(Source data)
_ _ _ _

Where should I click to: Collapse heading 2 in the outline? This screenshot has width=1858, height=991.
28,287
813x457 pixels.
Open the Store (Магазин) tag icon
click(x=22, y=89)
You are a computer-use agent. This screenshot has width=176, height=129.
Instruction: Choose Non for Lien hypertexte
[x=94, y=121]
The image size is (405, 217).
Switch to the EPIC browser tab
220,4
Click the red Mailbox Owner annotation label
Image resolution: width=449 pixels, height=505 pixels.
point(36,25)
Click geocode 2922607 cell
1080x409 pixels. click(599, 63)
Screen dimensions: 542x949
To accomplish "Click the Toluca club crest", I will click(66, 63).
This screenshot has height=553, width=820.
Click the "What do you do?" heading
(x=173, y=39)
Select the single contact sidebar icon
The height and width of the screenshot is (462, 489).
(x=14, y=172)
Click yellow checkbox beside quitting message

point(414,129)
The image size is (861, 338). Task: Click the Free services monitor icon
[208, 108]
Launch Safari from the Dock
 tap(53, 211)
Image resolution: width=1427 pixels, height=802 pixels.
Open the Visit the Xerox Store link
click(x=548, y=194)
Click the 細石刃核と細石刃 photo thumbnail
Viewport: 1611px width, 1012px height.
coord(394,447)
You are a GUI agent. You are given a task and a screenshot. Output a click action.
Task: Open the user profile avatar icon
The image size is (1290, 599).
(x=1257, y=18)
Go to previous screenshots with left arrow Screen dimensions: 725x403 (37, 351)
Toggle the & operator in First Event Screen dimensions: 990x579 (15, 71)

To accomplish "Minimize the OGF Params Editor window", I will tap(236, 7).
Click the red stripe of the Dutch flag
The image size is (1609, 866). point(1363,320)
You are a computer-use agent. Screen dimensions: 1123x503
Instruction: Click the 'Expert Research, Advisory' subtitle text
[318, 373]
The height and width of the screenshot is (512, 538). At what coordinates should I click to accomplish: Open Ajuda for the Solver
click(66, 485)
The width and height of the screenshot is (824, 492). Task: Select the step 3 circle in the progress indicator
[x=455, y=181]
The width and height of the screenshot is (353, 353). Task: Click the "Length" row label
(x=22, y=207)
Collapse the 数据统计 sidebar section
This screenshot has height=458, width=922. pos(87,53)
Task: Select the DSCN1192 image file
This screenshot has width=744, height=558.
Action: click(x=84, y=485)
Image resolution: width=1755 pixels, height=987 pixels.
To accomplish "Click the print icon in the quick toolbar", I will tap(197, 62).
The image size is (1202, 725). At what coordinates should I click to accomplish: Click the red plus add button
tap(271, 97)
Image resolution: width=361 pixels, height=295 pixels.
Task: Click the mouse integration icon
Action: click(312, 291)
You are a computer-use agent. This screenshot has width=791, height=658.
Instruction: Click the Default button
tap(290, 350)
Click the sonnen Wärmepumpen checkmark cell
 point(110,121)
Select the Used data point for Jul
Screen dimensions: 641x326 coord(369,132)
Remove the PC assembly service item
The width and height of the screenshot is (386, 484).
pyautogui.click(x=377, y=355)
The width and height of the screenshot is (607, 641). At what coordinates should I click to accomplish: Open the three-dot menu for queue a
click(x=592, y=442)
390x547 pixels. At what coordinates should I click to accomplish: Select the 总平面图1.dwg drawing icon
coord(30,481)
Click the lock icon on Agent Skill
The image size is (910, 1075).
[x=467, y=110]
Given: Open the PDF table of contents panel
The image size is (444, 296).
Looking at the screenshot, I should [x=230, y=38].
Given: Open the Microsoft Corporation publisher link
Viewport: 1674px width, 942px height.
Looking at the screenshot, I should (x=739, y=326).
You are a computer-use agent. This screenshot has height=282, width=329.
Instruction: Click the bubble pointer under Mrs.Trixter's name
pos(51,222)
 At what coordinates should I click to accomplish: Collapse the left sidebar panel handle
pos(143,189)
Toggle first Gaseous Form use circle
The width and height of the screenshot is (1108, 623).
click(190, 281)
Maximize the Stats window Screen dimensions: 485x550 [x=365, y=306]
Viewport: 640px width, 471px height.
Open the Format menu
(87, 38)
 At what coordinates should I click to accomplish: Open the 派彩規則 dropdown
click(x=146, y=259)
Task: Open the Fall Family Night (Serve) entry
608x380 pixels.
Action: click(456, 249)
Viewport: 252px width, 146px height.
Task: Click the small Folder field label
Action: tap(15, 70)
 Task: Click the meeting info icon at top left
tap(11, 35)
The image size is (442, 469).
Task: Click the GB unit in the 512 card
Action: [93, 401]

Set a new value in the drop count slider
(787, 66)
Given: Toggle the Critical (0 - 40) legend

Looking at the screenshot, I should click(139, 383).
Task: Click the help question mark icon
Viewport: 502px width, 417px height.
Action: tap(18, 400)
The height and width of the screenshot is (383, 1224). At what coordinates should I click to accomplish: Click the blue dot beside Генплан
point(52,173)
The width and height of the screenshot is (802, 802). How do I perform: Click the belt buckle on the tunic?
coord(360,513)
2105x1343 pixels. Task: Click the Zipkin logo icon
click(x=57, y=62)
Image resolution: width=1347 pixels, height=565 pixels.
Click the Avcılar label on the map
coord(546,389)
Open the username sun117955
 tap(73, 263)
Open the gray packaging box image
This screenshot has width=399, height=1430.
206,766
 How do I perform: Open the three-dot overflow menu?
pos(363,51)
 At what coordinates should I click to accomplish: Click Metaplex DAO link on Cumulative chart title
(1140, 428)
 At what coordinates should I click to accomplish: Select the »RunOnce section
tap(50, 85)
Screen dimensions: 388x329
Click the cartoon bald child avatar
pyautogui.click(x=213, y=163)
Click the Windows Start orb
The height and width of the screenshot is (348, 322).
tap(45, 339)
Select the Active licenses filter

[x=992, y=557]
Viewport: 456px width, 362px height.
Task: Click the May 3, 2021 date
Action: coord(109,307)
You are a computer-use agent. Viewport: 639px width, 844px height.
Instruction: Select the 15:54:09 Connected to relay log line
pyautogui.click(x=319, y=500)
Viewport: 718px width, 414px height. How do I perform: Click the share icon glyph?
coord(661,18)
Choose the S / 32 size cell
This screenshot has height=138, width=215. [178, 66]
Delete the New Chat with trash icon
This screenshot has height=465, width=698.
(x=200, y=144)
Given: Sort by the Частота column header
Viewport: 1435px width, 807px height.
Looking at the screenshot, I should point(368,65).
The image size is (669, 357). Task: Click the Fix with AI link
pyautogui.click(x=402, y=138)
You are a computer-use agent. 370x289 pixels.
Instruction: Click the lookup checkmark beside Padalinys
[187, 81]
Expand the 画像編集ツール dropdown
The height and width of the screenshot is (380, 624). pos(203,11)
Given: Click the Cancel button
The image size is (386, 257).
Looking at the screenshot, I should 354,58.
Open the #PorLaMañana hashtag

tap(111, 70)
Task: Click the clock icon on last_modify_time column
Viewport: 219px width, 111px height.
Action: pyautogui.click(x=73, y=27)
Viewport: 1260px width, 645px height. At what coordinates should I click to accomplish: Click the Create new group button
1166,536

_ _ _ _

Written task — Give the number of lines in the entries above that contain the string "cell", treating case as significant. Reply with the number only.

Result for this exercise — 3